810 So.2d at 760 (quoting Ex parte Diversey Corp., 742 So.2d 1250, 1254 (Ala.1999), quoting in turn Southern Ry. v. Dickson, 211 Ala. 481, 486, 100 So. 665, 669 (1924)).

Because the dependents presented no evidence indicating that conditions conducive to a flash fire existed in the cab of the truck at the time of the initial impact and explosion, the theory that Fluellen died in a flash fire in the cab does not even rise to the level of a conjecture. That is so because there was no evidence indicating that the flash-fire theory was “consistent with known facts or conditions” in the cab. Id. A fortiori, there was no evidence indicating that, if such a flash fire had occurred, the probability that Fluellen died of thermal injuries in that fire was greater than the probability that he died of a cardiac event. In contrast, the theory that Fluellen’s death was caused by a cardiac event was both “consistent with known facts or conditions” and “deducible from [those known facts or conditions] as a reasonable inference.” Id.

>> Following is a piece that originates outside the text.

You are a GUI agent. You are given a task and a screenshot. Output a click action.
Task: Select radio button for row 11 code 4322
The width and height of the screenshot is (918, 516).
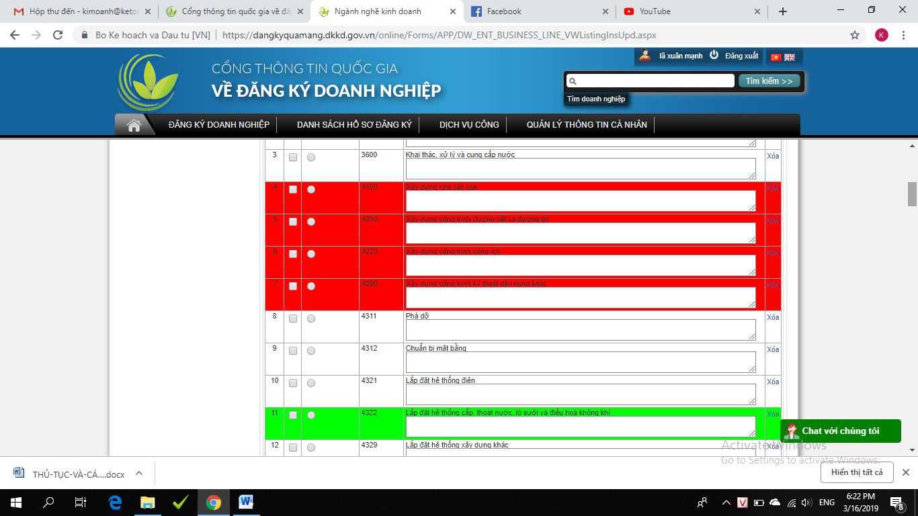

My review of this case convinces me that the dependents did not satisfy their burden of proving medical causation by a preponderance of the evidence. Accordingly, I believe the trial court’s judgment is due to be reversed in its entirety and the cause remanded for the rendition and entry of a judgment in favor of Hornady. 
      
      . This case was reassigned on September 18, 2012, to the judge who authored the opinion.
     
      
      . Dr. Simmons’s statement that there were witnesses who saw Fluellen after the impact but before the flames is inconsistent with the witnesses’ statements that Fluellen and the cab of the truck were immediately engulfed in flames. However, such a misstatement is insufficient, in light of all the evidence, to totally disregard Dr. Simmons's opinion as to the cause of Fluellen’s death. In fact, because Wade’s testimony was that the cab was immediately engulfed in flames, even before the second explosion, the evidence tends to support the conclusion that Fluellen died of thermal injuries resulting from a flash fire more strongly than if Dr. Simmons's misstatement had been correct.
     
      
      . Even the per curiam opinion acknowledges Dr. Simmons's mistaken view of the facts. It states: "Dr. Simmons’s statement that there were witnesses who saw Fluellen after the impact but before the flames is inconsistent with the witnesses’ statements that Fluellen and the cab of the truck were immediately engulfed in flames.” 116 So.3d at 246 n. 2.
     
      
      . Dr. Gardner explained the phenomenon:
      "You expect a body that’s in a fire to be moving because of the contracture of the muscles. It’s a well-recognized effect of thermal injury to a body, alive or dead— well, dead, that they will contract. And the description that [Wade] gives in his deposition, to me, he was describing this thermal injury that we call the ‘pugilistic posture.' ”
     
      
      . The per curiam opinion states that, "because Wade’s testimony was that the cab was immediately engulfed in Dames, even before the second explosion, the evidence tends to support the conclusion that Fluellen died of thermal injuries resulting from a Hash fire even more strongly than if Dr. Simmons’s misstatement had been correct.” 116 So.3d at 246 n. 2.
     
      
      . For instance, one seeking to ascertain whether a flash fire had occurred might need to determine whether the cab windows had been open or closed at the time of the first explosion; the second explosion that split the cab apart probably made such a determination impossible.